Menyikapi hal tersebut, Purbaya menegaskan Kementerian Keuangan akan memberikan pendampingan hukum kepada para pegawai yang bersangkutan. Penegasan ini disampaikan Purbaya di Banda Aceh, Aceh, Senin (12/1/2026).
Meski demikian, Ketua Lembaga Penjamin Simpanan (LPS) menekankan bahwa pendampingan tersebut tidak dimaksudkan untuk mengintervensi proses hukum yang tengah berjalan. Menurutnya, Kementerian Keuangan tetap menghormati kewenangan aparat penegak hukum dalam menangani kasus tersebut secara independen.
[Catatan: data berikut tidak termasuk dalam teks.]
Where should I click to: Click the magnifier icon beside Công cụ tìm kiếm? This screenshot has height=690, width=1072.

“Ada pendampingan hukum dari Kementerian Keuangan karena mereka adalah pegawai kami dan tidak boleh ditinggalkan. Namun, kami tidak ikut campur dalam proses hukumnya”
Purbaya menjelaskan, pendampingan hukum yang diberikan mencakup seluruh tahapan proses, mulai dari pemeriksaan hingga pembuktian di pengadilan. Ia menegaskan bahwa pihaknya akan menerima apa pun hasil dan putusan hukum yang dijatuhkan kepada para tersangka.
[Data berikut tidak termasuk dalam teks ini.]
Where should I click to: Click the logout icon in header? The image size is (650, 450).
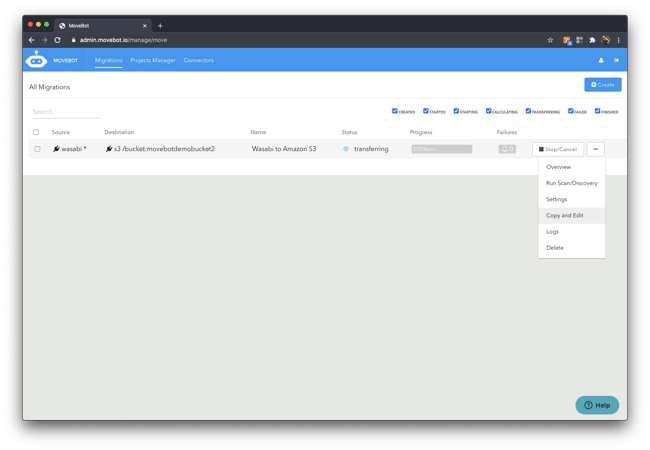[616, 61]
“Apakah terbukti bersalah atau tidak, buktinya kuat atau tidak, semua diserahkan kepada proses hukum. Putusannya nanti apa pun, kami terima,” tegasnya.
Sementara itu, Direktur Penyuluhan, Pelayanan, dan Hubungan Masyarakat Direktorat Jenderal Pajak (DJP), Rosmauli, menyatakan kesiapan DJP untuk bersikap kooperatif dan bekerja sama dengan aparat penegak hukum. Kerja sama tersebut meliputi penyediaan data dan informasi yang dibutuhkan sesuai ketentuan peraturan perundang-undangan.
DJP juga berkomitmen menegakkan disiplin internal secara tegas dan konsisten. Jika terbukti terjadi pelanggaran, sanksi akan dijatuhkan sesuai aturan, termasuk pemberhentian dari jabatan maupun status kepegawaian.
Sebelumnya, KPK melakukan operasi tangkap tangan terhadap delapan orang di Jakarta pada Sabtu (12/1/2026). Dari hasil pemeriksaan intensif, KPK menetapkan lima orang sebagai tersangka, terdiri dari tiga pegawai pajak dan dua pihak swasta. Dalam operasi tersebut, KPK mengamankan barang bukti berupa uang tunai dan logam mulia dengan total nilai sekitar Rp6,38 miliar.